--- Data section Enclosed Below ---

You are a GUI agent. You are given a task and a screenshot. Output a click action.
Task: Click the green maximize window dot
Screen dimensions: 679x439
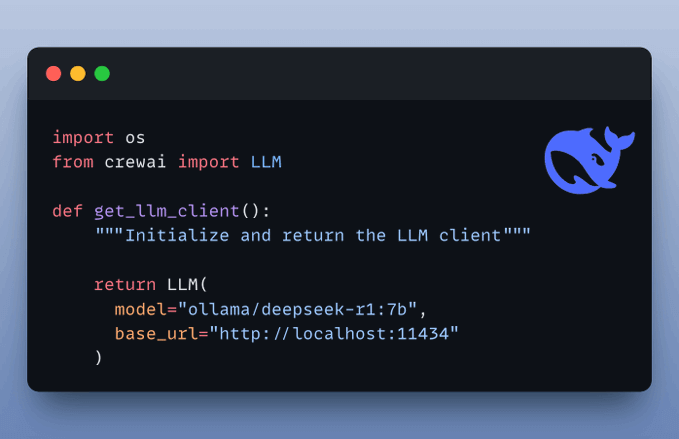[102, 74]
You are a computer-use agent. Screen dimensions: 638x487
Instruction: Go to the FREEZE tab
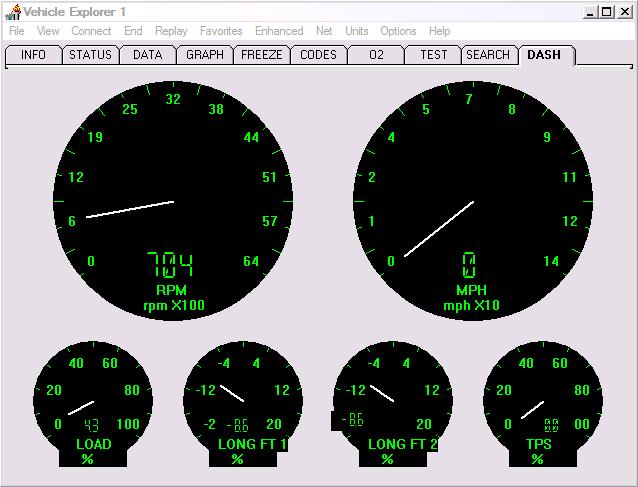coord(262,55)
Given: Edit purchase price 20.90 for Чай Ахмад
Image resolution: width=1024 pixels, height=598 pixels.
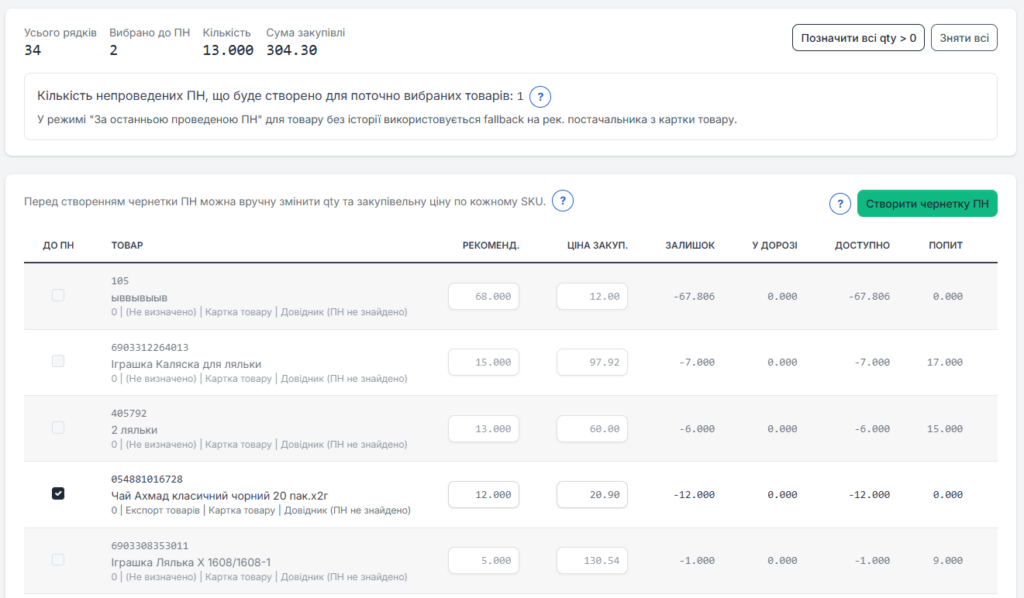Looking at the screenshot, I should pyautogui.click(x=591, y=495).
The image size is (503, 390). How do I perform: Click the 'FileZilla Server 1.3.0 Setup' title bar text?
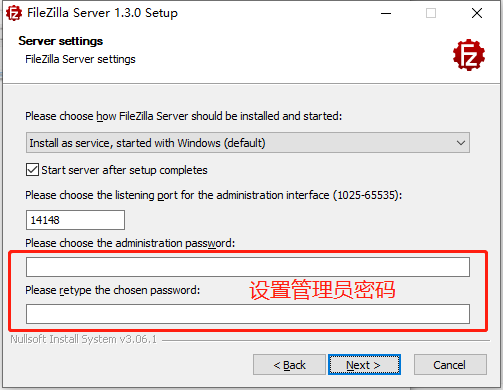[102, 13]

--- End of Enclosed Data section ---

(Description of the task):
Exactly the lines from the one with "Given: Edit purchase" through the end of the records should be written out, and only those. Pictures do not belong in the copy.

(Completed task):
Given: Edit purchase price 20.90 for Чай Ахмад
Image resolution: width=1024 pixels, height=598 pixels.
Looking at the screenshot, I should pyautogui.click(x=591, y=495).
The image size is (503, 390). How do I perform: Click the 'FileZilla Server 1.3.0 Setup' title bar text?
[102, 13]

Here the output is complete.